▸ **Recorded data**
▬▬▬▬▬▬

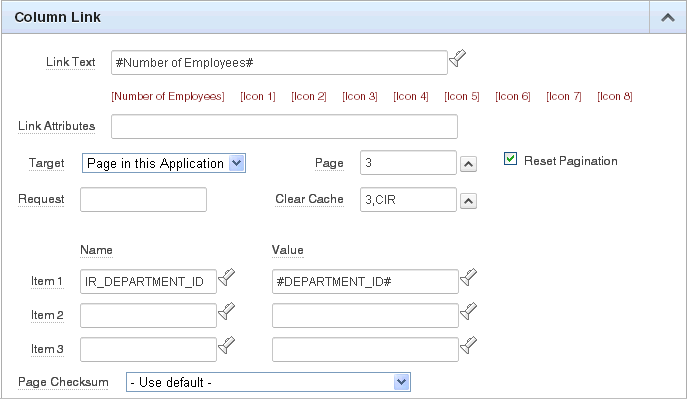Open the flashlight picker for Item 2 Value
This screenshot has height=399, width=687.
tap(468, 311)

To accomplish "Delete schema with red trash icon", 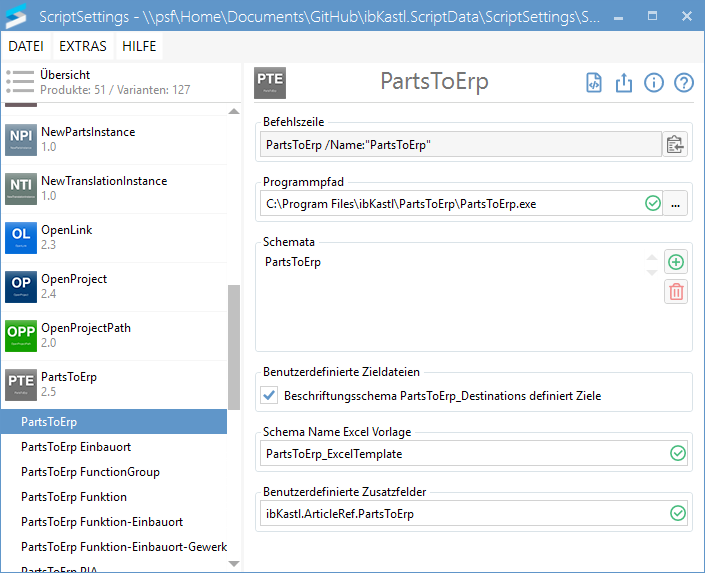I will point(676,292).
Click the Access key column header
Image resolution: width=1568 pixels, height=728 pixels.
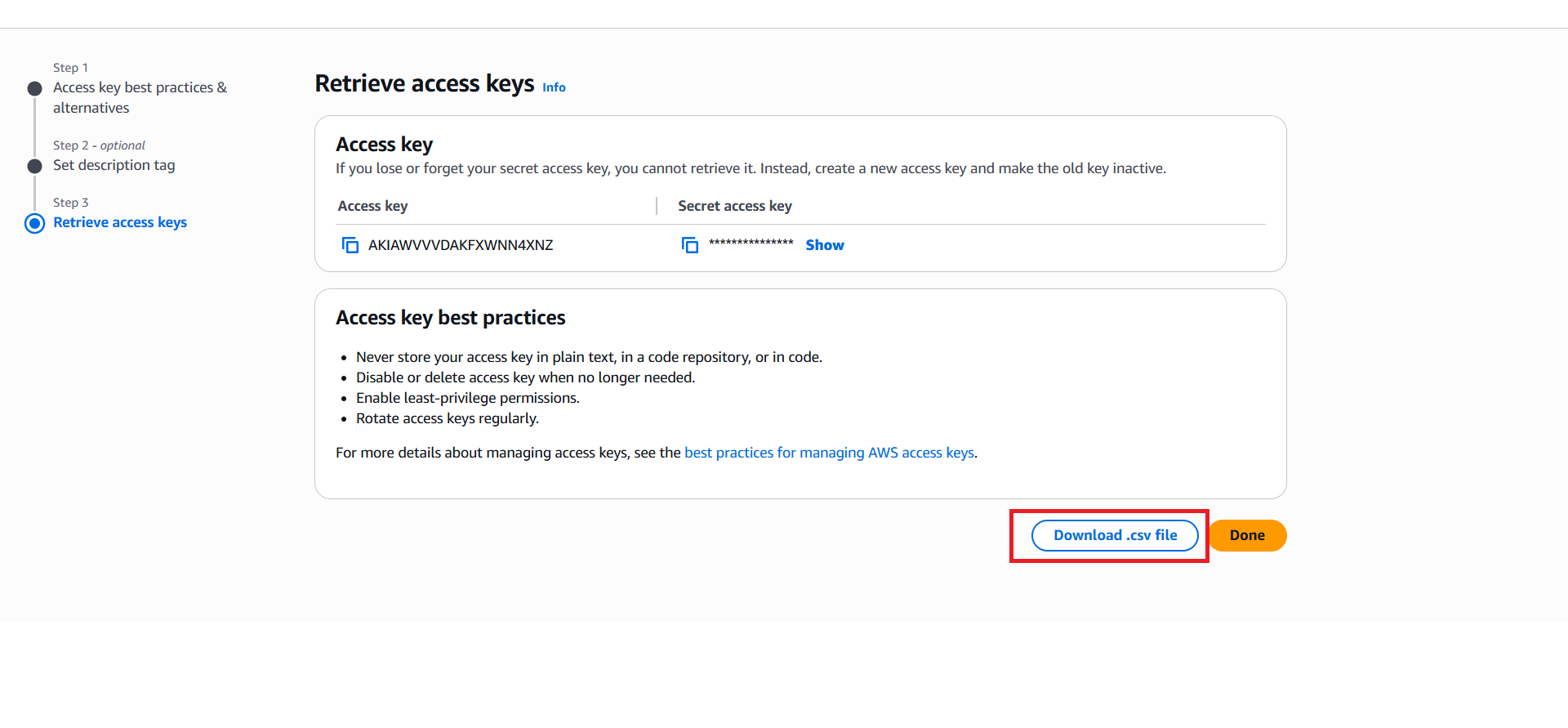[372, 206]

▬▬▬▬▬▬

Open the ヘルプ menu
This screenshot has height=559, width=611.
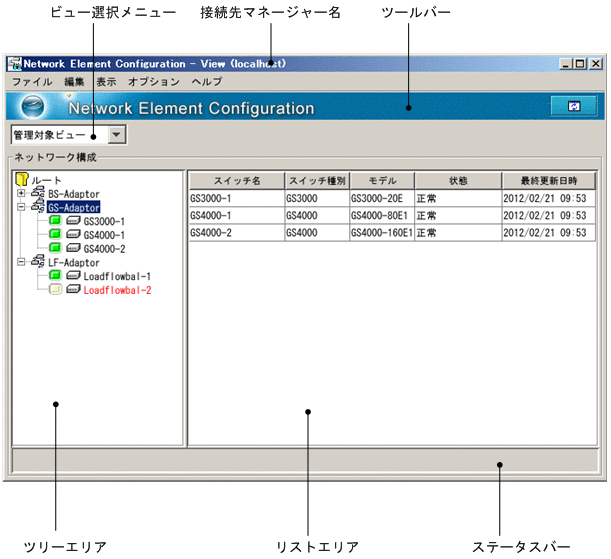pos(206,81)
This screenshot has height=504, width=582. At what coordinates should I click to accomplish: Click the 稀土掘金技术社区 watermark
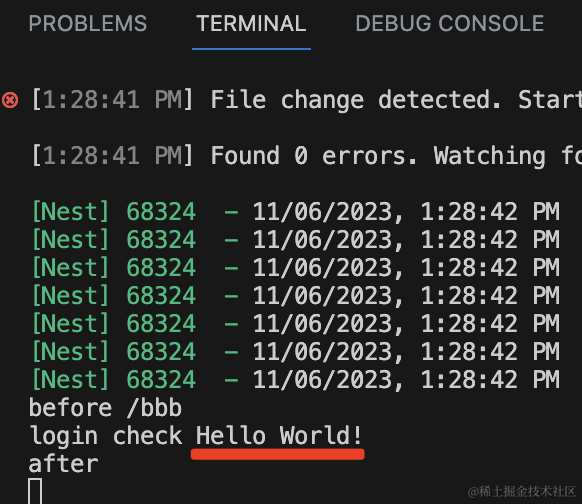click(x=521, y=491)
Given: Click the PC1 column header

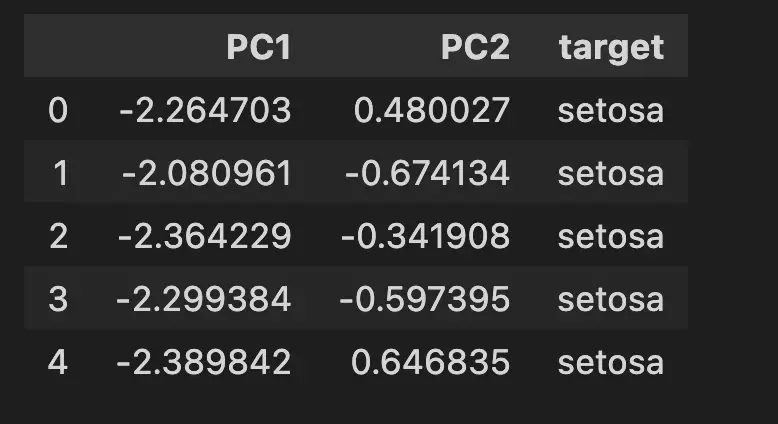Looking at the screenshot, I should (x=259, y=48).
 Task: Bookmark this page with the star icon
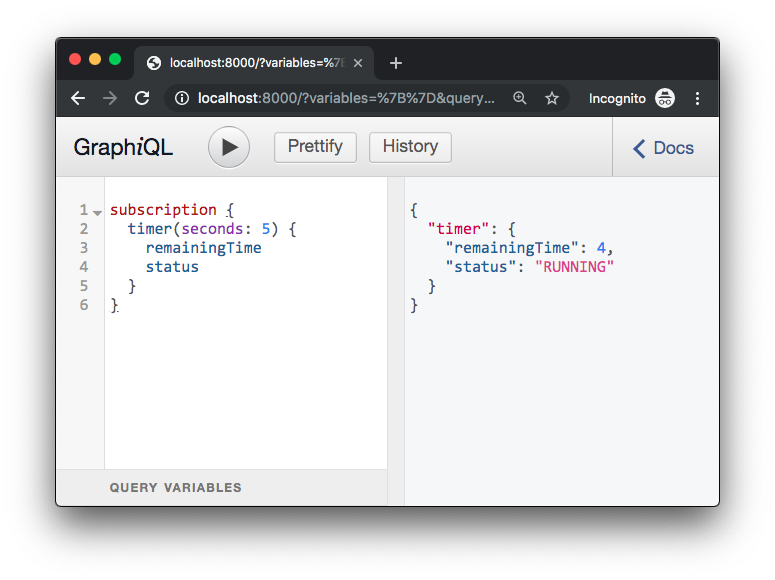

▬▬▬▬▬▬

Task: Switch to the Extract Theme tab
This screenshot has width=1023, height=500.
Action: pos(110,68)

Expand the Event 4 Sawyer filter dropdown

▬▬▬▬▬▬

In the listing above, count each line that holds the string "Task". Give the number only.

▸ **Worked solution**
2